За годы, что нас разделяли, Вадим защитил диссертацию в Институте мировой литературы, где много лет служил. У него вышли безупречные книги по литературоведению. Первую из них, «Виды искусства», перевели на 12 языков. За ней последовали «Происхождение романа», «Книга о русской литературе и поэзии XIX века», «Как пишут стихи» и другие. Возможно, сам сочинял стихи, но при мне их не читал.
В кабинете книги по литературе, поэзии заполняли стену до потолка. Но они его больше не интересовали, хотел их продать букинистам, потому что решил заняться отечественной историей. Мне казалось, на шестом десятке поздно менять специальность. Интересовала его история как средство политической борьбы, он баллотировался на выборах в народные депутаты СССР, но проиграл.
Статьи по истории Кожинов публиковал в журнале, где доказывалось: роль масонов и евреев «для России и русского народа сопоставима разве что с атомной бомбардировкой». До того как вышла книга «Черносотенцы» и Революция«, я узнал от него, что в черносотенстве обвиняли Менделеева и очень многих известных людей. Что среди главных революционеров, совершивших Октябрьскую революцию, всего один русский, да и тот особой роли не играл. Под ним подразумевался Николай Бухарин, под не русскими — все другие вожди большевиков, включая Ленина. У него, как стало тогда широко известно, один из дедушек оказался крещеным евреем. Вместо литературоведения Вадим занялся подсчетом евреев в руководстве партии и органах государственной власти СССР. Русофобы ему виделись всюду, романы «Дети Арбата» и «Жизнь и судьба» называл русофобскими.
Если прежде Кожинов трактовал поэтов, то теперь писал о «Красной сотне», «Черной сотне», обелял тех, кто в СССР считался мракобесом. Доказывал, что все члены Союза русского народа не имеют никакого отношения к политическим убийствам, в которых их обвиняли. А в погромах евреев погибало не больше, чем самих погромщиков. И если бы они не оборонялись, то в кишиневском кровавом побоище насчитывалось бы всего 2 жертвы, а не 39. Вот тогда наши пути разошлись, и я выбросил книжку с автографом, о чем сейчас сожалею...

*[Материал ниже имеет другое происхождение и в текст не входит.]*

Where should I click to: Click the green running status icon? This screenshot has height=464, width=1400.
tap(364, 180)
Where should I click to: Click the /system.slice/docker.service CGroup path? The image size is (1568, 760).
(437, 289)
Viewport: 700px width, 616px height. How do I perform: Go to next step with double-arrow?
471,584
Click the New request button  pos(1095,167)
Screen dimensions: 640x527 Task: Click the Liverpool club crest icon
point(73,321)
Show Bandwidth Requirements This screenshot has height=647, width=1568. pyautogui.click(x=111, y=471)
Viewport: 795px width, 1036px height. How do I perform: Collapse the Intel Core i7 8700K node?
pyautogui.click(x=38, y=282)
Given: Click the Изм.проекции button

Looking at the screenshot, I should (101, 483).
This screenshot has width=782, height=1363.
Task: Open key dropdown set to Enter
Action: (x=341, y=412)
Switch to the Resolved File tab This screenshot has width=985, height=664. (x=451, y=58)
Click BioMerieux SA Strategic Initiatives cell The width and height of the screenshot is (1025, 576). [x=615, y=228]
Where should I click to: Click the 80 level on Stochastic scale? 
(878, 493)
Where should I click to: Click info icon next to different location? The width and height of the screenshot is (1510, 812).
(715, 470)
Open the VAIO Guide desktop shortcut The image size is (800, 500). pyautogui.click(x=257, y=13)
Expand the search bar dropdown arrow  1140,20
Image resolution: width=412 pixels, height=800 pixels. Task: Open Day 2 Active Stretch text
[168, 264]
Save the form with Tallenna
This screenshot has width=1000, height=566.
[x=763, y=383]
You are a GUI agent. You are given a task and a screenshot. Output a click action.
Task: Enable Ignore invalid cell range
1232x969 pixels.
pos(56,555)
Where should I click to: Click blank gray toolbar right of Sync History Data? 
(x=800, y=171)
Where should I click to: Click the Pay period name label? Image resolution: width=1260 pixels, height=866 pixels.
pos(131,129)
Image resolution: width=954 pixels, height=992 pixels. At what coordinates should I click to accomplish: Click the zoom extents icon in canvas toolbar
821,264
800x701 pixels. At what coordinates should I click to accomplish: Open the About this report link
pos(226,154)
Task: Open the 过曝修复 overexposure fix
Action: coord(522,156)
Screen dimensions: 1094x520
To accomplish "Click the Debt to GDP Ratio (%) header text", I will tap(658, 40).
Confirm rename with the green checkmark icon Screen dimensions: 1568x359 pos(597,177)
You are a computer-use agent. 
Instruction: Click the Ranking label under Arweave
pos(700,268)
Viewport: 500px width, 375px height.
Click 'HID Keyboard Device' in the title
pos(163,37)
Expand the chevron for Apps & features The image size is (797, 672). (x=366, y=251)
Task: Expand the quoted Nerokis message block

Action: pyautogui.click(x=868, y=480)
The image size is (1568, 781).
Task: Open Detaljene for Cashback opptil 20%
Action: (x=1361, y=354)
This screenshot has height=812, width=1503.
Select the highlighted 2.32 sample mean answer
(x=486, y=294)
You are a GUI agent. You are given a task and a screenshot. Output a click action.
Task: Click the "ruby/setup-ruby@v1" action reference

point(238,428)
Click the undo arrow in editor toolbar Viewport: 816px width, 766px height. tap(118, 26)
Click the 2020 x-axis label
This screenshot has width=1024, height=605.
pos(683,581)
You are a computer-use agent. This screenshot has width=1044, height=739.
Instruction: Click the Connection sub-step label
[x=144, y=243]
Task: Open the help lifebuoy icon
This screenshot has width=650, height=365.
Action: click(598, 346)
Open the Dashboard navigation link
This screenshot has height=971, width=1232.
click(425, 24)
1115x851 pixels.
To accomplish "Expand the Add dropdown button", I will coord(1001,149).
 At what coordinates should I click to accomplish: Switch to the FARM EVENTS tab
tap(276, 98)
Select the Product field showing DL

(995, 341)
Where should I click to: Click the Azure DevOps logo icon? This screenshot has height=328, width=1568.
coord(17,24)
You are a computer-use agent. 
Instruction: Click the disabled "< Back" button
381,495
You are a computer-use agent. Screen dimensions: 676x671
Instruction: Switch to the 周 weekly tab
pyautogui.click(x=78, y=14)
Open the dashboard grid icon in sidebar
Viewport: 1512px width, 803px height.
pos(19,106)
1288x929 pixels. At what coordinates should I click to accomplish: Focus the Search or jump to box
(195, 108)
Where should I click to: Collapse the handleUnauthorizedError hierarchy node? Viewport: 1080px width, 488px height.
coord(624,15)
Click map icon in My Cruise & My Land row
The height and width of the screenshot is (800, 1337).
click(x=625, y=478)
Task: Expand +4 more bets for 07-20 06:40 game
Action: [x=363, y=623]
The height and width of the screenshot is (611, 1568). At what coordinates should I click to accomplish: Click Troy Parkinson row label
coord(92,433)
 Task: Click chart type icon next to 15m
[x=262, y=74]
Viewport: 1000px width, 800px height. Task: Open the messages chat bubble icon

В «МК» в год развала СССР появилось интервью с Кожиновым. С ним редакция ни в чем не соглашалась, и я тогда задал публично бывшему наставнику вопрос: «Кто „безусловно доказал“, что вихрь Февральской революции порожден масонами. Разве они, а не командующие всеми военными округами рекомендовали Николаю II отречься от престола. Разве виной всему не три года Мировой войны, миллионы погибших, голод, подступивший к Петрограду? Если масоны были такими всемогущими, почему через несколько месяцев не удержали власть в октябре?»
Как такой светлый человек, дважды женатый на еврейках, занялся доказательством, что в холокосте погибли не 6 миллионов, а намного меньше. Разве Гитлер и его клика стали гуманнее, если бы умертвила 4 миллиона невинных душ? Я помню мою подружку Майку, ее тетю и дядю, рассуждавшего перед оккупацией, что при немцах наступит порядок. Осенью 1941 года их засыпали землей в овраге у Суржско-Литовского шоссе. И я бы там очутился, если бы завод отца не эвакуировался на Урал.
Говоря словами Пастернака, трудно понять, как «могло занести под своды таких богаделен» Вадима Валерьяновича Кожинова, замечательного человека, литературоведа, энциклопедиста, взявшегося не за свое дело. Да, его разоблачительные книги по истории издаются и переиздаются. Но подобным успехом пользуются и хроники известного математика.